Despite the overall construction rebound, enrollments in the carpenter training program across six Western states is about 6,000 versus up to 14,000 during the real estate boom.
“That it hasn’t increased more surprises me,” says the carpenters union’s Rooney.


Project manager positions were the toughest construction office jobs to fill in California – 61 percent of bosses surveyed put it atop the list, the contractor survey shows. Next were engineers and estimating professionals, both problematic, at 41 percent of the shops polled.

Out in the field, iron workers and plumbers were California’s hardest to fill – cited by two-thirds of employers. Carpenters were next toughest, with 59 percent of state employers saying they have trouble finding adequate labor.

Construction bosses say they using extra subcontractors and staffing companies to fill worker gaps. And 27 percent of California bosses said they were turning to unions for help in finding workers versus 9 percent nationally.

Other labor-boosting strategies include moving work away from the job site, the contractor survey shows. Thirty-five percent of California bosses choose prefabricated parts to help with the labor shortage (versus just 13 percent nationwide.)

This imbalance should add up to a seller’s, i.e. worker’s, market, with “prices” (wages) rising accordingly. Curiously, the survey showed compensation seems to be on the rise more away from California –as well as noticeably more for front-office staffs.
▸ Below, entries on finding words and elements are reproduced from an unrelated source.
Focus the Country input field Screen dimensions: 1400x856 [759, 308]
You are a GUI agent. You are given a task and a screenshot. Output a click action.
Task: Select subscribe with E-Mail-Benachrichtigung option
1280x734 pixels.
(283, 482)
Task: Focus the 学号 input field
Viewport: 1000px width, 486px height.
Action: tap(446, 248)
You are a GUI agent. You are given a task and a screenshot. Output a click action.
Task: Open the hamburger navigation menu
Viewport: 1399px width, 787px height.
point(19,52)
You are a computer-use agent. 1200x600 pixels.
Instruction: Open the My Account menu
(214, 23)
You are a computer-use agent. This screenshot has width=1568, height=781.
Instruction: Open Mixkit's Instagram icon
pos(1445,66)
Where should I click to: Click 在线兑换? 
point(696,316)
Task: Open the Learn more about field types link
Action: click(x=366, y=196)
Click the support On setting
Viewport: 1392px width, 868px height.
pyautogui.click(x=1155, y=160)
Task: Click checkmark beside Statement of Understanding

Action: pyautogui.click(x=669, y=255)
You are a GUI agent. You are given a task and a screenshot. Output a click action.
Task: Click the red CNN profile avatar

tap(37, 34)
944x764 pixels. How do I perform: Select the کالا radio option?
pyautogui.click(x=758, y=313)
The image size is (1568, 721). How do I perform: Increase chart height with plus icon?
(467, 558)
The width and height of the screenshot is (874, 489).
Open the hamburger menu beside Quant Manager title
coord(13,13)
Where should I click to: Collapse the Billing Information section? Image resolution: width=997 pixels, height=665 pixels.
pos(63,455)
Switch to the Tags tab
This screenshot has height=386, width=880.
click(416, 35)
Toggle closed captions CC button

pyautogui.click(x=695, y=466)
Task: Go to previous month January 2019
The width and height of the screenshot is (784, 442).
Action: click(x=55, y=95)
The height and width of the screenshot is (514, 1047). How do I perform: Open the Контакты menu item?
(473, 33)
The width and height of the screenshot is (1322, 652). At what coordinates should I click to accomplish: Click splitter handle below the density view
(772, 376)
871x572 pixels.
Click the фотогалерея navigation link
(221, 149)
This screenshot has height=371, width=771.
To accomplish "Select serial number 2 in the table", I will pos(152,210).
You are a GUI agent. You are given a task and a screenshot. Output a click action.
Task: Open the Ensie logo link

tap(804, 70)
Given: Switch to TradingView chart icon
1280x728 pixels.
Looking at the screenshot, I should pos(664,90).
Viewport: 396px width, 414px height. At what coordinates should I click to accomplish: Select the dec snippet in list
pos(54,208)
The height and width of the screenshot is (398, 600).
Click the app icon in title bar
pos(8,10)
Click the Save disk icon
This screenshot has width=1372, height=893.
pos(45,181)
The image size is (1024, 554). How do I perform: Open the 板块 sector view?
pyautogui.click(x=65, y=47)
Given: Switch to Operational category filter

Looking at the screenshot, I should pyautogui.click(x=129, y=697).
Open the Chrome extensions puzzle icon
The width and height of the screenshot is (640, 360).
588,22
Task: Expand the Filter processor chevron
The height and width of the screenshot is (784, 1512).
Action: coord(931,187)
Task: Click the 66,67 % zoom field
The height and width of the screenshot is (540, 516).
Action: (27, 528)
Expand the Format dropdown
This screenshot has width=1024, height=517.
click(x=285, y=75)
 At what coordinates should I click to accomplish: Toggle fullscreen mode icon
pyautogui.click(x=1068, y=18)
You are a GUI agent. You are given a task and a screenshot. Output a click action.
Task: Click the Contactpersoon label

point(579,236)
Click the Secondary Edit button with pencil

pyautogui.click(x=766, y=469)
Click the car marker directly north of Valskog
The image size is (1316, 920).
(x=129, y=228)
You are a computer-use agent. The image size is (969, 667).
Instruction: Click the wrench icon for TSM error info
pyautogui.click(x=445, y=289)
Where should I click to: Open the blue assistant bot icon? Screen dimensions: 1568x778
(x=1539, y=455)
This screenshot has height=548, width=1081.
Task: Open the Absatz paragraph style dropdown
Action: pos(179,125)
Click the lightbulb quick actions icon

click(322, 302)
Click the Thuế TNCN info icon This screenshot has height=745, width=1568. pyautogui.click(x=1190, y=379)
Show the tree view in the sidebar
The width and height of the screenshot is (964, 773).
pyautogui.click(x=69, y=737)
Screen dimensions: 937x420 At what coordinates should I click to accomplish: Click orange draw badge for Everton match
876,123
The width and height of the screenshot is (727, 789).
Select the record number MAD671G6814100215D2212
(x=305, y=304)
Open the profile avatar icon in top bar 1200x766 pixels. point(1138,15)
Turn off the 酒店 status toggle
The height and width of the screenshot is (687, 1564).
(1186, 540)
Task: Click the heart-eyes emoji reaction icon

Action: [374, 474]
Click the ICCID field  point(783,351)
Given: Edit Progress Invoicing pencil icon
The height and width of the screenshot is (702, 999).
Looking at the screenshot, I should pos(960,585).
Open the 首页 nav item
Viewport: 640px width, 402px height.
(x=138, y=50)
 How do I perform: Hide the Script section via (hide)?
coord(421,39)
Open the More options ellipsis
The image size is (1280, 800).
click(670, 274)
In California, 55 percent of construction bosses said they hiked pay for professional staffs; 26 percent upped benefits, and 21 percent boosted bonuses. This pretty much matches the national trend.

At the job site, though, pay is up at only 24 percent of California employers (vs. 59 percent nationally); benefits and/or bonuses are up at 14 percent of firms. Overtime pay rose at 10 percent of the employers (vs. 18 percent nationally.)

No executives surveyed by the contractors in the state saw the situation getting better any time soon. Thirty-three percent of bosses think it’ll become harder to get skilled craftsmen; 45 percent think challenging hiring conditions will continue.

“The shortage of construction workers has begun to push construction costs upward,” says Olson Construction’s Wilhelm, who adds that extra labor costs come on top of a 3 percent jump in the price of construction materials.

It could be worse, I guess. Think of the trucking trade, facing its own staffing shortages – as much as 40,000 drivers short today.

That gap has the potential to grow fivefold by the next decade.

Seems some truckers are being drawn to the reviving construction industry. For many, swinging a hammer close to home beats hours alone on the road.